= Work instructions =
Update the data below so that "Locate an element on the screen" becomes "Find an element on the screen" everywhere it occurs, with everything else left unchanged.

---------- Data in this exercise

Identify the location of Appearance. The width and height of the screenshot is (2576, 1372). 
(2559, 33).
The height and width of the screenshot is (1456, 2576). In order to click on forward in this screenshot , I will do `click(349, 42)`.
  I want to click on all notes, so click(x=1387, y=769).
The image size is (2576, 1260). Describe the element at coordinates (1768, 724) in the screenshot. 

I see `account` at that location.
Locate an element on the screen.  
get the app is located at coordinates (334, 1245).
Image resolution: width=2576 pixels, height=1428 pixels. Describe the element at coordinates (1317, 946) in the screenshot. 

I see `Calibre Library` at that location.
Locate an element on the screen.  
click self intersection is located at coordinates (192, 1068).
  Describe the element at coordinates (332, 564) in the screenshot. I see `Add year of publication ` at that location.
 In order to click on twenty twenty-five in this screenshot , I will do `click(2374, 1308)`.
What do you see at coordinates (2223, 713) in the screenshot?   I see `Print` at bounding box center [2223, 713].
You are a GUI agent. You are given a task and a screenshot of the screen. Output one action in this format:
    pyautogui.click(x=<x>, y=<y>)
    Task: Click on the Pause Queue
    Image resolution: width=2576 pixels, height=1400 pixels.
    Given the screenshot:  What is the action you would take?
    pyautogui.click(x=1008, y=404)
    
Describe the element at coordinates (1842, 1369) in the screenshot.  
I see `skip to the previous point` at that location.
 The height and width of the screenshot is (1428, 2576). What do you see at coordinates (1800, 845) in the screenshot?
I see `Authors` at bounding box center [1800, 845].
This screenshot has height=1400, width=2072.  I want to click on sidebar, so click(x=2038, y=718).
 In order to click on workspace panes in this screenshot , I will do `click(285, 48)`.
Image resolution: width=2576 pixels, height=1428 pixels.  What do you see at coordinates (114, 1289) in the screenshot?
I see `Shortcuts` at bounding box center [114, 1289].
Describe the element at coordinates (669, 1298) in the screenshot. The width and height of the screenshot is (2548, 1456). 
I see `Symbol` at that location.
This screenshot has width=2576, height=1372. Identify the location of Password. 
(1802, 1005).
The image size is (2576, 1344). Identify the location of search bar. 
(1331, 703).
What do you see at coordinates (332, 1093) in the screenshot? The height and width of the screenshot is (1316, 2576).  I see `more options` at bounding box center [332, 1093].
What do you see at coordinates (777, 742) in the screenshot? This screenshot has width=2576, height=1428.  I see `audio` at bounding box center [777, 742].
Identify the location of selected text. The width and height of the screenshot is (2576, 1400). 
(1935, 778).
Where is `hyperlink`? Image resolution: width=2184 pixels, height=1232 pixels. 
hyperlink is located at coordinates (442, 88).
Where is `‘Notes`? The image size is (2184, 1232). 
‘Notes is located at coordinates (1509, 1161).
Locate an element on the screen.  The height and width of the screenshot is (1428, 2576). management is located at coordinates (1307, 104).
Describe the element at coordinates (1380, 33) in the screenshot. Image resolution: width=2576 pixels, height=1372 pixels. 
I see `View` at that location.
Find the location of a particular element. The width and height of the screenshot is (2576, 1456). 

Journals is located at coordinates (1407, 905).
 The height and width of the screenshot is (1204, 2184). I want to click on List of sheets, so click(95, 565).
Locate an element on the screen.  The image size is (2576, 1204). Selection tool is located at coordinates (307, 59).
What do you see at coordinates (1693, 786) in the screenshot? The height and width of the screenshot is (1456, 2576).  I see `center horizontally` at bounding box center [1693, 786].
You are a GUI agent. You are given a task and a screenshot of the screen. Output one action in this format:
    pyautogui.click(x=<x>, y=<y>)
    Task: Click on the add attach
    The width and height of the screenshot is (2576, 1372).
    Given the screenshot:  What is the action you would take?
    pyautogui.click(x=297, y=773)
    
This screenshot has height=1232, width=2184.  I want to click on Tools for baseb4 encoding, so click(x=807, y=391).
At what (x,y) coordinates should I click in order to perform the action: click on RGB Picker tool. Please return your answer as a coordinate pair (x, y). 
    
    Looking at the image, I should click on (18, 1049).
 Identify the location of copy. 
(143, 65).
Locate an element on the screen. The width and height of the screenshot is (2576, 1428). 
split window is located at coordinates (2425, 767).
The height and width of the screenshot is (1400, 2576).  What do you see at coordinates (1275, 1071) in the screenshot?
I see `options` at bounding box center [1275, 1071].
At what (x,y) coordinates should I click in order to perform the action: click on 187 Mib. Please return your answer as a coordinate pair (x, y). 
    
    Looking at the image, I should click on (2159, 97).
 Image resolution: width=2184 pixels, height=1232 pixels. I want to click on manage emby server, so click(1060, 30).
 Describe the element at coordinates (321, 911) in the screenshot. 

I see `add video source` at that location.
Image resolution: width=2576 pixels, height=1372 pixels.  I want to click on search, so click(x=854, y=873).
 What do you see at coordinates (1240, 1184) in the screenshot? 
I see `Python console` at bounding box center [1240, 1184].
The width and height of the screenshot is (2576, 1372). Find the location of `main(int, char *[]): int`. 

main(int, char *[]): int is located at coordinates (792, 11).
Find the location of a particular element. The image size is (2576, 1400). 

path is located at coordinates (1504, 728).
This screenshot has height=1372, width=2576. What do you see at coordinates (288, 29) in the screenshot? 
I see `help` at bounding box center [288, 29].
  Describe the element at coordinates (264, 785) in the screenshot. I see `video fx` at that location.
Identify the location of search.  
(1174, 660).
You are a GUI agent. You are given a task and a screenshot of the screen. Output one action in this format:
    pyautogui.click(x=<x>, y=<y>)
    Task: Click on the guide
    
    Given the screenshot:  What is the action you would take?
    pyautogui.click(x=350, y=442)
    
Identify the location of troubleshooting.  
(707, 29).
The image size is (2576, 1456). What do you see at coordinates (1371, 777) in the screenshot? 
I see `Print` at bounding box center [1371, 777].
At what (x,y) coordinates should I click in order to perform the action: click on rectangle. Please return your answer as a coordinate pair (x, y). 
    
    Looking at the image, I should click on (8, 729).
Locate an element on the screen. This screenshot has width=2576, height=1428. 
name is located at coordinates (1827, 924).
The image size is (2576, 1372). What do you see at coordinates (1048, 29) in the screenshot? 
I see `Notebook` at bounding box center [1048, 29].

--------------------

= Output of the task =
Identify the location of Appearance. The width and height of the screenshot is (2576, 1372). 
(2559, 33).
The height and width of the screenshot is (1456, 2576). In order to click on forward in this screenshot , I will do `click(349, 42)`.
  I want to click on all notes, so click(x=1387, y=769).
The image size is (2576, 1260). Describe the element at coordinates (1768, 724) in the screenshot. 

I see `account` at that location.
Find an element on the screen.  
get the app is located at coordinates (334, 1245).
Image resolution: width=2576 pixels, height=1428 pixels. Describe the element at coordinates (1317, 946) in the screenshot. 

I see `Calibre Library` at that location.
Find an element on the screen.  
click self intersection is located at coordinates (192, 1068).
  Describe the element at coordinates (332, 564) in the screenshot. I see `Add year of publication ` at that location.
 In order to click on twenty twenty-five in this screenshot , I will do `click(2374, 1308)`.
What do you see at coordinates (2223, 713) in the screenshot?   I see `Print` at bounding box center [2223, 713].
You are a GUI agent. You are given a task and a screenshot of the screen. Output one action in this format:
    pyautogui.click(x=<x>, y=<y>)
    Task: Click on the Pause Queue
    Image resolution: width=2576 pixels, height=1400 pixels.
    Given the screenshot:  What is the action you would take?
    pyautogui.click(x=1008, y=404)
    
Describe the element at coordinates (1842, 1369) in the screenshot.  
I see `skip to the previous point` at that location.
 The height and width of the screenshot is (1428, 2576). What do you see at coordinates (1800, 845) in the screenshot?
I see `Authors` at bounding box center [1800, 845].
This screenshot has height=1400, width=2072.  I want to click on sidebar, so click(x=2038, y=718).
 In order to click on workspace panes in this screenshot , I will do `click(285, 48)`.
Image resolution: width=2576 pixels, height=1428 pixels.  What do you see at coordinates (114, 1289) in the screenshot?
I see `Shortcuts` at bounding box center [114, 1289].
Describe the element at coordinates (669, 1298) in the screenshot. The width and height of the screenshot is (2548, 1456). 
I see `Symbol` at that location.
This screenshot has width=2576, height=1372. Identify the location of Password. 
(1802, 1005).
The image size is (2576, 1344). Identify the location of search bar. 
(1331, 703).
What do you see at coordinates (332, 1093) in the screenshot? The height and width of the screenshot is (1316, 2576).  I see `more options` at bounding box center [332, 1093].
What do you see at coordinates (777, 742) in the screenshot? This screenshot has width=2576, height=1428.  I see `audio` at bounding box center [777, 742].
Identify the location of selected text. The width and height of the screenshot is (2576, 1400). 
(1935, 778).
Where is `hyperlink`? Image resolution: width=2184 pixels, height=1232 pixels. 
hyperlink is located at coordinates (442, 88).
Where is `‘Notes`? The image size is (2184, 1232). 
‘Notes is located at coordinates (1509, 1161).
Find an element on the screen.  The height and width of the screenshot is (1428, 2576). management is located at coordinates (1307, 104).
Describe the element at coordinates (1380, 33) in the screenshot. Image resolution: width=2576 pixels, height=1372 pixels. 
I see `View` at that location.
Find the location of a particular element. The width and height of the screenshot is (2576, 1456). 

Journals is located at coordinates (1407, 905).
 The height and width of the screenshot is (1204, 2184). I want to click on List of sheets, so click(95, 565).
Find an element on the screen.  The image size is (2576, 1204). Selection tool is located at coordinates (307, 59).
What do you see at coordinates (1693, 786) in the screenshot? The height and width of the screenshot is (1456, 2576).  I see `center horizontally` at bounding box center [1693, 786].
You are a GUI agent. You are given a task and a screenshot of the screen. Output one action in this format:
    pyautogui.click(x=<x>, y=<y>)
    Task: Click on the add attach
    The width and height of the screenshot is (2576, 1372).
    Given the screenshot:  What is the action you would take?
    pyautogui.click(x=297, y=773)
    
This screenshot has height=1232, width=2184.  I want to click on Tools for baseb4 encoding, so click(x=807, y=391).
At what (x,y) coordinates should I click in order to perform the action: click on RGB Picker tool. Please return your answer as a coordinate pair (x, y). 
    
    Looking at the image, I should click on (18, 1049).
 Identify the location of copy. 
(143, 65).
Find an element on the screen. The width and height of the screenshot is (2576, 1428). 
split window is located at coordinates (2425, 767).
The height and width of the screenshot is (1400, 2576).  What do you see at coordinates (1275, 1071) in the screenshot?
I see `options` at bounding box center [1275, 1071].
At what (x,y) coordinates should I click in order to perform the action: click on 187 Mib. Please return your answer as a coordinate pair (x, y). 
    
    Looking at the image, I should click on (2159, 97).
 Image resolution: width=2184 pixels, height=1232 pixels. I want to click on manage emby server, so click(1060, 30).
 Describe the element at coordinates (321, 911) in the screenshot. 

I see `add video source` at that location.
Image resolution: width=2576 pixels, height=1372 pixels.  I want to click on search, so click(x=854, y=873).
 What do you see at coordinates (1240, 1184) in the screenshot? 
I see `Python console` at bounding box center [1240, 1184].
The width and height of the screenshot is (2576, 1372). Find the location of `main(int, char *[]): int`. 

main(int, char *[]): int is located at coordinates (792, 11).
Find the location of a particular element. The image size is (2576, 1400). 

path is located at coordinates (1504, 728).
This screenshot has height=1372, width=2576. What do you see at coordinates (288, 29) in the screenshot? 
I see `help` at bounding box center [288, 29].
  Describe the element at coordinates (264, 785) in the screenshot. I see `video fx` at that location.
Identify the location of search.  
(1174, 660).
You are a GUI agent. You are given a task and a screenshot of the screen. Output one action in this format:
    pyautogui.click(x=<x>, y=<y>)
    Task: Click on the guide
    
    Given the screenshot:  What is the action you would take?
    pyautogui.click(x=350, y=442)
    
Identify the location of troubleshooting.  
(707, 29).
The image size is (2576, 1456). What do you see at coordinates (1371, 777) in the screenshot? 
I see `Print` at bounding box center [1371, 777].
At what (x,y) coordinates should I click in order to perform the action: click on rectangle. Please return your answer as a coordinate pair (x, y). 
    
    Looking at the image, I should click on (8, 729).
Find an element on the screen. This screenshot has width=2576, height=1428. 
name is located at coordinates (1827, 924).
The image size is (2576, 1372). What do you see at coordinates (1048, 29) in the screenshot? 
I see `Notebook` at bounding box center [1048, 29].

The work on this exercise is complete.